Western blot analysis. IHEC protein samples (25 µg each) were separated on 7.5% SDS-PAGE, transferred to nitrocellulose membranes, and blocked overnight in 5% milk. Membranes were then incubated for 24 h with anti-human NMDAR1 and NMDAR2A/B (Chemicon; Temecula, CA) polyclonal antibodies at a 1:250 dilution in 0.1% milk. The membranes were then washed three times (5 min each wash) and developed for 24 h in goat anti-mouse alkaline phosphatase secondary antibody (Sigma; St. Louis, MO) was added at a 1:1,000 dilution in 0.1% milk. The membranes were then reacted with nitroblue tetrazolium-5-bromo-4-chloro-3-indolyl phosphate chromogen to visualize the proteins.
RT-PCR. The presence of NMDAR1 mRNA was determined in both primary HBEC and IHEC. DNAse-treated RNA (1 µg) was converted to cDNA with the use of RT and amplified with the following primer set: (NMDAR1) sense primer, 5'-GATGTCTTCCAAGTATGCGGA-3', and antisense primer, 5'-GGAATCTCCTTCTTGACCAG-3'. The PCR mixture was amplified for 30 cycles with the use of a three-step protocol: denaturation at 94°C (1 min), annealing at 50°C for 1 min, and elongation at 72°C for 1 min. The corresponding 667-bp (NMDAR1) product was separated in a 1.5% agarose gel stained with ethidium bromide and viewed and analyzed with the use of Alpha Innotech gel documentation system (San Leandro, CA). RNA extracts from the human brain (cerebrum) were used as the positive control for all experiments. Negative controls were performed in which the RT enzyme was replaced with RNAse-free water.
Immunoprecipitation. A RIPA lysis buffer was placed on the cultured IHEC and incubated for 30 min on ice. The lysate was then transferred to a conical tube and spun at 10,000 g for 10 min at 4°C. The supernatant was then transferred to a fresh tube and incubated with normal mouse serum for 1 h on ice. The lysate was then used to resuspend 100 µl of packed cell volume of fixed Staphylococcus aureus Cowan I (SAC), and this SAC/lysate slurry was incubated for 30 min on ice.
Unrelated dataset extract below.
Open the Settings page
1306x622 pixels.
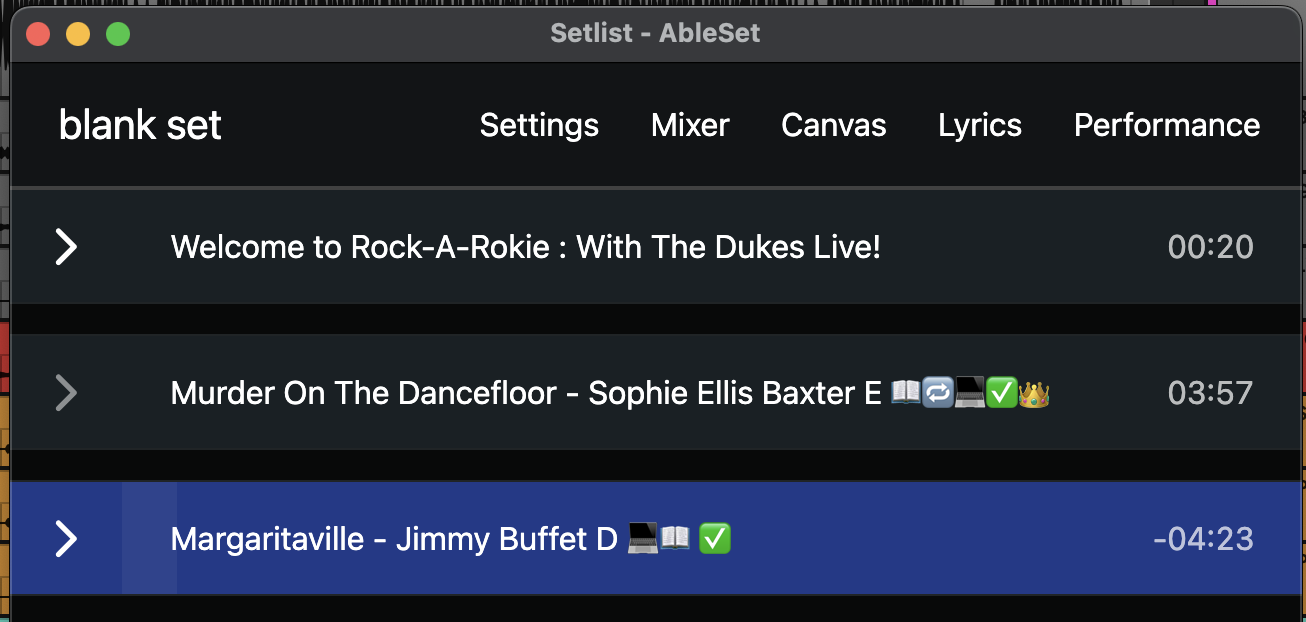539,125
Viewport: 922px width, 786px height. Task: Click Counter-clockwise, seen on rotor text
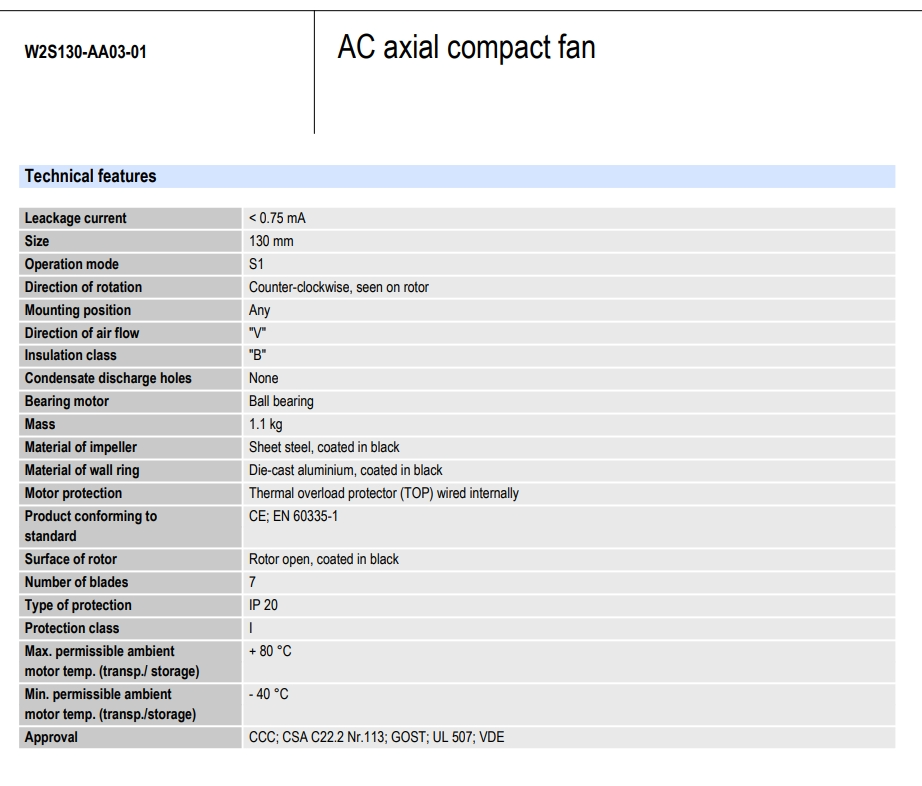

The SAC/lysate mixture was then spun for 15 min at 10,000 g at 4°C. The supernatant was removed and put into a clean tube, and 1:50 of antibody (supplied by Dr. R. P. Yasuda, Department of Pharmacology, Georgetown University) was added and incubated overnight at 4°C. After the overnight incubation, 100 µl of protein A bead suspendion (10% vol/vol in lysis buffer) were added to the antibody-antigen reaction and incubated for 1 h on ice. We then collected the beads by centrifugation at 10,000 g for 15 s at 4°C. The immune complexes were then washed three times with lysis buffer. A sample buffer was added and heated to 85°C for 10 min and the sample buffer/bead solution was spun at 10,000 g for 15 s. The supernatant was then loaded onto a 7.5% gel, and Western blot analysis was performed.
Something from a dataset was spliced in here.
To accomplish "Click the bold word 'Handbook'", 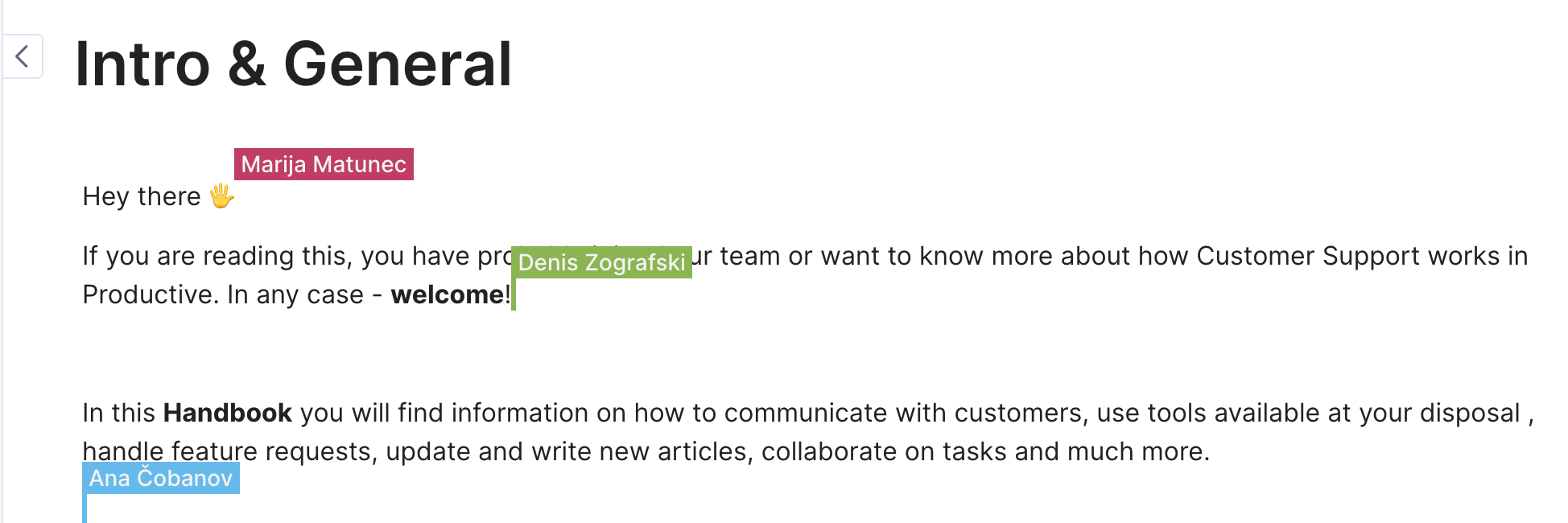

Transendothelial resistance analysis: barrier function. All barrier function experiments were done in HBSS plus 15 mM HEPES at 37°C and 7.5% CO2. An epithelial voltohmeter (EVOM, World Precision Instruments; Sarasota, FL) was used to analyze IHEC cultures on 8-µm pore inserts for changes in electrical barrier. Cell-coated chambers were placed into a Boyden chamber and allowed to adjust for 1 h to the HBSS + HEPES solution, and then changes in electrical resistance, a model of barrier function (26), were recorded in response to glutamate (at 0.01, 0.1, and 1 mM), NMDA (1 mM), and tACPD (1 mM), up to time = 3 h. All test agents were added to their final concentration at time 0 (end of the 1-h adjustment period). In some experiments cells were pretreated with NAC (2 mM) or MK-801 (10 µM) for 10 or 20 min, respectively. All experiments were performed at least n = 4 times and baseline resistance of the monolayers had to be a minimum of 150
/0.33 cm2 before the insert was used. Typically, the monolayer resistance of this cell line ranged from 150 to 269
/0.33cm2 with an average of 183.89 ± 24.875
/0.33cm2 (means ± SD). Data were expressed as "percent baseline" resistance, which allowed cumulative statistical analysis to be done and account for unpreventable batch-to-batch variations.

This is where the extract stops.